What to do this month

  • Audit all JSON‑RPC callers for EIP‑1898 support; ban raw hex block numbers in new code unless pinned from a preceding getBlock. Document error code‑based retries. (eips.ethereum.org)
  • Patch gas estimation libraries to include the EIP‑7623 floor and add CI tests with zero‑byte‑heavy calldata. (eips.ethereum.org)
  • If you run or depend on batchers/sequencers: validate blob budgets against BPO1/BPO2 schedules and update alerts for blob underutilization or blob base fee spikes. (blog.ethereum.org)
  • If “EIP‑402 payments” is on your roadmap, rewrite your docs to “HTTP 402/x402” and add a formal threat model plus receipts and idempotency. Pin to ERC‑3009 (or declare unsupported assets) and publish SLAs for verification/settlement. (github.com)

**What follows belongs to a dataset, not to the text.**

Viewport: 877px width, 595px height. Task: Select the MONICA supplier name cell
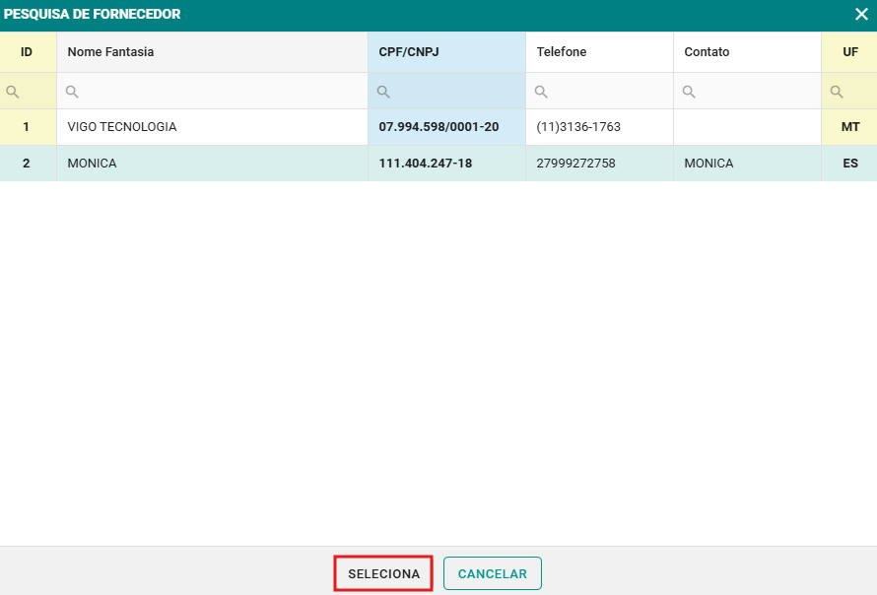pyautogui.click(x=93, y=164)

Further reading (authoritative sources)

  • EIP‑1898: block parameter by hash or number; methods, error codes, examples. (eips.ethereum.org)
  • EIP‑7623: calldata floor parameters and formulas; compatibility notes for eth_estimateGas. (eips.ethereum.org)
  • Pectra announcement: inclusion of EIP‑7623 and EIP‑7691; rationale for variance reduction alongside blob scaling. (blog.ethereum.org)
  • Fusaka/BPO schedule: dates and blob target/max plan (10/15 then 14/21). (blog.ethereum.org)
  • HTTP 402 status (MDN) and x402 protocol overview/spec (Coinbase OSS). (developer.mozilla.org)
  • ERC‑3009 spec: TransferWithAuthorization details and EIP‑712 domain. (eips.ethereum.org)

By aligning your read semantics (EIP‑1898), gas/DA strategy (EIP‑7623 + blobs), and web‑native monetization (HTTP 402/x402), you’ll reduce tail risks, cut ambiguous incident handling, and open a clean path for automated, on‑demand payments—all without waiting for another hard fork.